Y como el miedo es libre, cada uno lo va integrando como puede que, en el fondo, suele ser a medida de los circuitos de ansiedad que cada uno de nosotros lleva dentro. Y no cabe duda de que esta experiencia nos está dejando una fuerte huella. Escuché esta semana a Alsina que hablaba de la “sociedad asustada” en que nos estamos convirtiendo. O sea, una pandemia de hipocondría. La verdad, llama la atención cómo la gente ve de lejos que te acercas por la acera por la que caminan y se cambia de acera, o se desvían introduciéndose en el jardín anexo. O apartan a los niños poniendo como héroes su cuerpo como parapeto para que los virus que probablemente llevas contigo choquen contra ellos en lugar de tocar a sus hijos. Estamos asustados. Y todavía los hay que están peor. Después de tantos días recluidos en casa y almacenando susto, han acumulado tanto vértigo a la "normalidad" que, ahora que pueden, no quieren salir. El "síndrome de la cabaña", le han llamado. Vamos a pasar unas semanas desescalando de la pandemia pero en plena cuesta arriba de hipocondría colectiva.

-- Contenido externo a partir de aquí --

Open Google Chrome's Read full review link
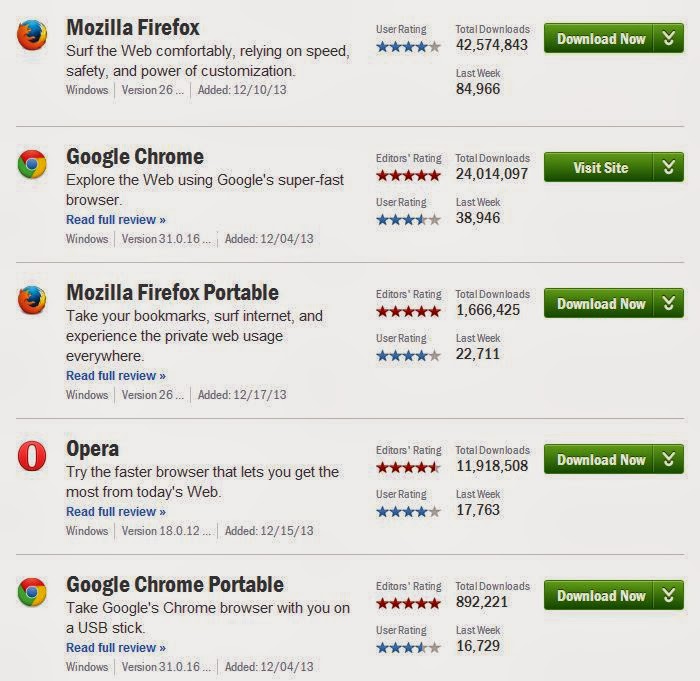pyautogui.click(x=116, y=219)
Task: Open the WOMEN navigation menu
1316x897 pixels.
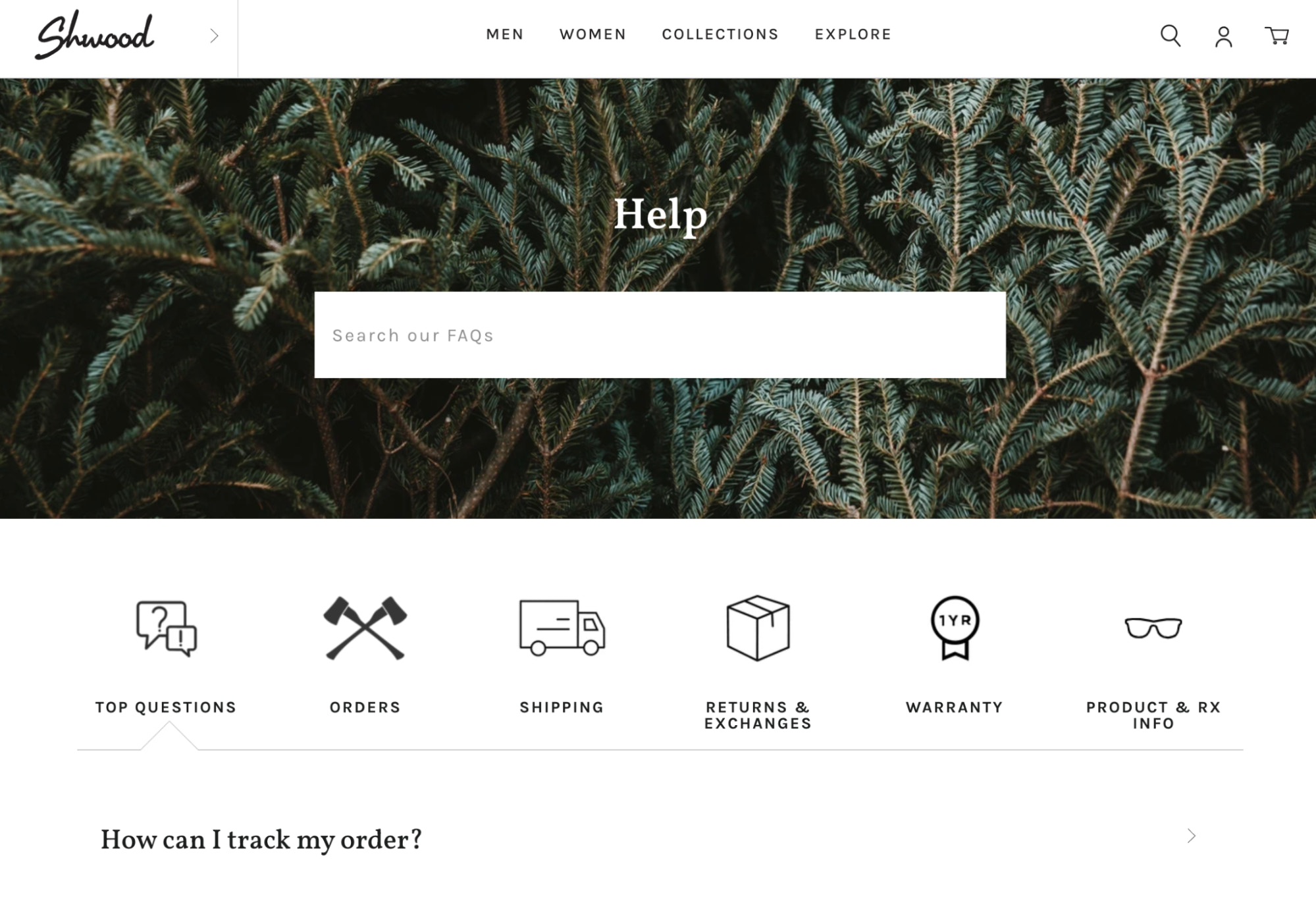Action: tap(593, 34)

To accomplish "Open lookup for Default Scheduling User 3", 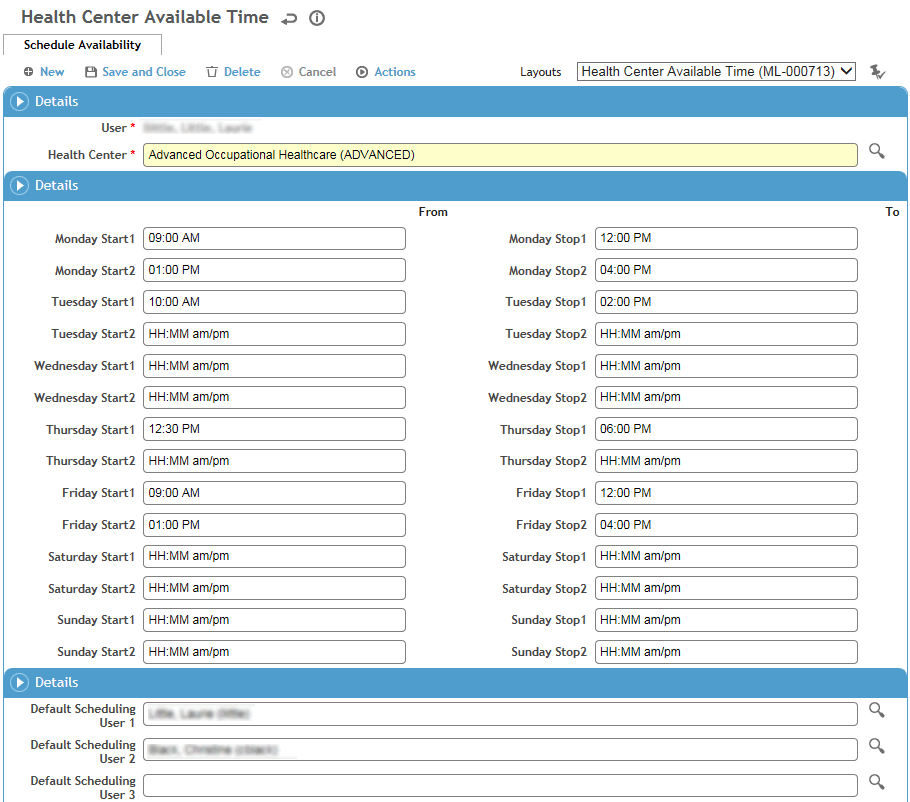I will coord(876,782).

Pero estábamos con los relatos y la forma en que cada uno reconstruimos la realidad para ajustarla a nuestras percepciones, o sensaciones, o intenciones. O sea, que al final, todas las historias son, en el fondo, versiones parciales y, probablemente, interesadas. La realidad existe pero la verdad no, solo nuestra verdad, o sea la postverdad esa. Sigue en pie aquel viejo dicho de Campoamor: “En este mundo traidor, nada es verdad ni es mentira, todo es según el color del cristal con que se mira”.